-- Data extracts follows --

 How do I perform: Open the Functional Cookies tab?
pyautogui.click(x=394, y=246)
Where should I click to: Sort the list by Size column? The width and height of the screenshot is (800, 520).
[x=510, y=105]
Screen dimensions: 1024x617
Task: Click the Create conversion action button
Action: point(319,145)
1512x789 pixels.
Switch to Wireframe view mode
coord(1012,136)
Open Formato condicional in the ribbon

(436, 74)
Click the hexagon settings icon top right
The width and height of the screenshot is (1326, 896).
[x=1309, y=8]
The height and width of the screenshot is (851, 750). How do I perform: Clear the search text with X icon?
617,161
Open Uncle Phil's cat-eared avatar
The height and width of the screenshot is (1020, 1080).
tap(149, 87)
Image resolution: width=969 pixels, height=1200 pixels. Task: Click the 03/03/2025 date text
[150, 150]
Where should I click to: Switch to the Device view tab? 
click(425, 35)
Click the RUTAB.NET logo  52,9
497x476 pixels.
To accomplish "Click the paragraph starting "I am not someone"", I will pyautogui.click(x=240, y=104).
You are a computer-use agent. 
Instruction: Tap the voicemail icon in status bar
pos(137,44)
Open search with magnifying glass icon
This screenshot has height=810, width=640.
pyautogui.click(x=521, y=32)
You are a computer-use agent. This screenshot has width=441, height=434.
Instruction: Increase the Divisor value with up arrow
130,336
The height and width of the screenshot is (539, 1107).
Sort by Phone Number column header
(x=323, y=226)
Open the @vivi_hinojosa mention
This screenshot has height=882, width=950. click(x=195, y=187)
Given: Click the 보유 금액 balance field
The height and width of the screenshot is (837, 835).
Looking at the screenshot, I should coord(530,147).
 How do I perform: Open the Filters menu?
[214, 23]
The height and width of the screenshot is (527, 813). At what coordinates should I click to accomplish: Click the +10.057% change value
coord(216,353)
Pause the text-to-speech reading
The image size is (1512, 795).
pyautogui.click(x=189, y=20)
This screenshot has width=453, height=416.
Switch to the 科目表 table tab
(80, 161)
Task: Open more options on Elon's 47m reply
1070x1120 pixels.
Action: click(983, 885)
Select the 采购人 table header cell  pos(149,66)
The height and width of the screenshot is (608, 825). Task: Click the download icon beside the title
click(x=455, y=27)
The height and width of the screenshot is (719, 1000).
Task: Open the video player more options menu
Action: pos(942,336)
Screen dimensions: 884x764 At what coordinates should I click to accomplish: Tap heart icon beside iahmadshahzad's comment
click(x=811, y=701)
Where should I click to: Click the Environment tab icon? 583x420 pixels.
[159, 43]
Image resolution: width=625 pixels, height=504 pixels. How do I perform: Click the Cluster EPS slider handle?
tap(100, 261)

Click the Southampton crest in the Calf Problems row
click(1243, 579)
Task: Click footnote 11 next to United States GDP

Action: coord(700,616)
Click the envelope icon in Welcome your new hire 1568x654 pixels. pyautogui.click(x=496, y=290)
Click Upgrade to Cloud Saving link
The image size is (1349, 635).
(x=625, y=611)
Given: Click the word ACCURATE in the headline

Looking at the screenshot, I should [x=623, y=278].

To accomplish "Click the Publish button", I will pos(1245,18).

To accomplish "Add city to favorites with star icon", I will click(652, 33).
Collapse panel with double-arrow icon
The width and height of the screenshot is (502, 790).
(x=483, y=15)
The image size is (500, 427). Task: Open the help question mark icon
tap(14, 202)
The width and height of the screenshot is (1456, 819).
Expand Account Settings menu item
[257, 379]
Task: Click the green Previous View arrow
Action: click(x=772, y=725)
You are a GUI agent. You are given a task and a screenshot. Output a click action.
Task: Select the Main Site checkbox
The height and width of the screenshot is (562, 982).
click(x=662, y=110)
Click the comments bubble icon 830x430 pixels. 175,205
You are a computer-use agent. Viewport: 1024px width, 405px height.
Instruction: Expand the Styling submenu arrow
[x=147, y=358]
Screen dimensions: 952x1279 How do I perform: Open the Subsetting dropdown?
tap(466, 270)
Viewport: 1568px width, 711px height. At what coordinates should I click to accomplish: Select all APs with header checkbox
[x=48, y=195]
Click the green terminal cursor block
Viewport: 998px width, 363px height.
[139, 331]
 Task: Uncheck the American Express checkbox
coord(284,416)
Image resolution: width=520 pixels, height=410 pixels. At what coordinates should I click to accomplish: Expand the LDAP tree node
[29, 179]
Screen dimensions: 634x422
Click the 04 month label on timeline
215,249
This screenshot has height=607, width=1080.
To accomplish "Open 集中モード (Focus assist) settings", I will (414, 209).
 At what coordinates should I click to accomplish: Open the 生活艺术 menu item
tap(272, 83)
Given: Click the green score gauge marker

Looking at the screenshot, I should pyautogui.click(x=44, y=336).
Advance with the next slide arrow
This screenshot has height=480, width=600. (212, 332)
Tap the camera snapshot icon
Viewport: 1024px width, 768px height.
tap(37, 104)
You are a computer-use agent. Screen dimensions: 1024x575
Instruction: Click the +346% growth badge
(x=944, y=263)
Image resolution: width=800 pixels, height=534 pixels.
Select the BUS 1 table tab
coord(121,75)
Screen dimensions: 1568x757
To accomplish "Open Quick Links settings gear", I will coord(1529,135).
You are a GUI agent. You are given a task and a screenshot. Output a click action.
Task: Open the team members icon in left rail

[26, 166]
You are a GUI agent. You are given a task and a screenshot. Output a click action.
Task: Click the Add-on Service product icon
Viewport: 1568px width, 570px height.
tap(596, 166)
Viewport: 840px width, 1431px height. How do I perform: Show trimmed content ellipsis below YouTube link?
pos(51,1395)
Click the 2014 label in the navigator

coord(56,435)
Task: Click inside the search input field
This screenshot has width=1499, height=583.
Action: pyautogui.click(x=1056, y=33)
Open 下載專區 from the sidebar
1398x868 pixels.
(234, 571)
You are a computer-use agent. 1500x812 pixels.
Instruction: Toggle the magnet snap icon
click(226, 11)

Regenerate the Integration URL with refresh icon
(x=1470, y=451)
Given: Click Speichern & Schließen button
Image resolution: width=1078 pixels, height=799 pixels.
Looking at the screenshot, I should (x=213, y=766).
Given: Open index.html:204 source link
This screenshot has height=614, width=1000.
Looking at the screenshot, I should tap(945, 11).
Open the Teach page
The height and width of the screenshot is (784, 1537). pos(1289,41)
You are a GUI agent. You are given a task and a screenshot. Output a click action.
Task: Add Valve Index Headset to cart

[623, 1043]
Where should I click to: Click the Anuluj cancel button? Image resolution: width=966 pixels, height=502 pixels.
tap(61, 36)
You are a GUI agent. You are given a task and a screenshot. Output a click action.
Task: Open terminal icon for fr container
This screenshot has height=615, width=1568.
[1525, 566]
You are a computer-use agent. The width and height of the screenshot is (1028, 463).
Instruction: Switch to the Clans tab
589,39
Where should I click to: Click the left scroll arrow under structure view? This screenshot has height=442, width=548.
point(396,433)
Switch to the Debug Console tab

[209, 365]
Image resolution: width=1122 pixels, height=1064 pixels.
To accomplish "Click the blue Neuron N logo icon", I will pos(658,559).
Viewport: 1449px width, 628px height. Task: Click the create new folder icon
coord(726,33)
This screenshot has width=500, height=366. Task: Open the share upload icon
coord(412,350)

-- Data extracts concluded --

#### What needs to be done
Each line from the one with "This screenshot has height=614, width=1000." through the end of the entries above is to be returned word for word. Nothing else belongs in the answer.

#### Result
This screenshot has height=614, width=1000.
Looking at the screenshot, I should tap(945, 11).
Open the Teach page
The height and width of the screenshot is (784, 1537). pos(1289,41)
You are a GUI agent. You are given a task and a screenshot. Output a click action.
Task: Add Valve Index Headset to cart

[623, 1043]
Where should I click to: Click the Anuluj cancel button? Image resolution: width=966 pixels, height=502 pixels.
tap(61, 36)
You are a GUI agent. You are given a task and a screenshot. Output a click action.
Task: Open terminal icon for fr container
This screenshot has height=615, width=1568.
[1525, 566]
You are a computer-use agent. The width and height of the screenshot is (1028, 463).
Instruction: Switch to the Clans tab
589,39
Where should I click to: Click the left scroll arrow under structure view? This screenshot has height=442, width=548.
point(396,433)
Switch to the Debug Console tab

[209, 365]
Image resolution: width=1122 pixels, height=1064 pixels.
To accomplish "Click the blue Neuron N logo icon", I will pos(658,559).
Viewport: 1449px width, 628px height. Task: Click the create new folder icon
coord(726,33)
This screenshot has width=500, height=366. Task: Open the share upload icon
coord(412,350)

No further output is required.